Give the number of lines below that contain the string "Expand", and no other text.

- - - -

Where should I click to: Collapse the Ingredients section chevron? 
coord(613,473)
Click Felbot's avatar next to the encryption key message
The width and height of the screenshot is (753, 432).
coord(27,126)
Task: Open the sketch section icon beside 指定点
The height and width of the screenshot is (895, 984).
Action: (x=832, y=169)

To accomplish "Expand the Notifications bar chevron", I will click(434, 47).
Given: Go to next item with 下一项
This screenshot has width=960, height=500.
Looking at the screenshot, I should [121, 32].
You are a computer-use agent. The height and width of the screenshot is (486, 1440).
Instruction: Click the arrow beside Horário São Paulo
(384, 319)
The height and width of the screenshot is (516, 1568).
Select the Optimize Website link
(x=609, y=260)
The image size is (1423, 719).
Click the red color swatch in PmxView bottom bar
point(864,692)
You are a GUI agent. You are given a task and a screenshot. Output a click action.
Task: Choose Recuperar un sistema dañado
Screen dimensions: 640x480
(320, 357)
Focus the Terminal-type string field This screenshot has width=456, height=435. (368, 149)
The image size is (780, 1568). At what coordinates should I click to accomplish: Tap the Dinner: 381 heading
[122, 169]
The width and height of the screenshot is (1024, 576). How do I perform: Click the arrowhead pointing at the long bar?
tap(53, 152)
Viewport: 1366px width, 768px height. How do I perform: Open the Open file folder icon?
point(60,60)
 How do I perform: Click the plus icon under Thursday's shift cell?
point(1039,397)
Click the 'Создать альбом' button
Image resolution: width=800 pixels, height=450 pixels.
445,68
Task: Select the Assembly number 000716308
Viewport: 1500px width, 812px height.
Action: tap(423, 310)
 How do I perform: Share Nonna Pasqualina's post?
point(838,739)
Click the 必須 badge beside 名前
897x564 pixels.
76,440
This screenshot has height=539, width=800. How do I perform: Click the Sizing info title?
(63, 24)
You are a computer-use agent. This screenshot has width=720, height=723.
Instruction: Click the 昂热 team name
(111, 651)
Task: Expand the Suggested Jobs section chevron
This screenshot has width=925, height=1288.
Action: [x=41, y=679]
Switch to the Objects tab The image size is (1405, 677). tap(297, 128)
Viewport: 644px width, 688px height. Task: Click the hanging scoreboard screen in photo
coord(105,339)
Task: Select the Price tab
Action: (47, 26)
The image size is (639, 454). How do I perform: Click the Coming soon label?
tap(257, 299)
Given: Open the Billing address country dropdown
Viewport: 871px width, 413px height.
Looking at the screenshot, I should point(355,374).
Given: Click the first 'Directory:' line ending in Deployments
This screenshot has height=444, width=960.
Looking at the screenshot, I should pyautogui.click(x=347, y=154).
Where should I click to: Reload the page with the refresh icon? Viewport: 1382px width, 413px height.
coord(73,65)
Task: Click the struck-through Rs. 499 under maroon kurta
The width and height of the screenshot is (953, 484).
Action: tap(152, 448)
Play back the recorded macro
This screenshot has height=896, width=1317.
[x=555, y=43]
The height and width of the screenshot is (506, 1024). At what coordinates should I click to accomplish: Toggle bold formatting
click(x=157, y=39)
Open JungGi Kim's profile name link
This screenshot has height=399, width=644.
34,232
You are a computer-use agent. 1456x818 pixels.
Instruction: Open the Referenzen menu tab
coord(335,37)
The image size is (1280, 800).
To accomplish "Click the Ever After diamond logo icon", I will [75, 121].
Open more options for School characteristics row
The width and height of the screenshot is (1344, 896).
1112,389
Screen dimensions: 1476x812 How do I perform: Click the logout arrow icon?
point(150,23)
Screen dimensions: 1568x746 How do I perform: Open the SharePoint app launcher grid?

- - - -

**Answer section:** 2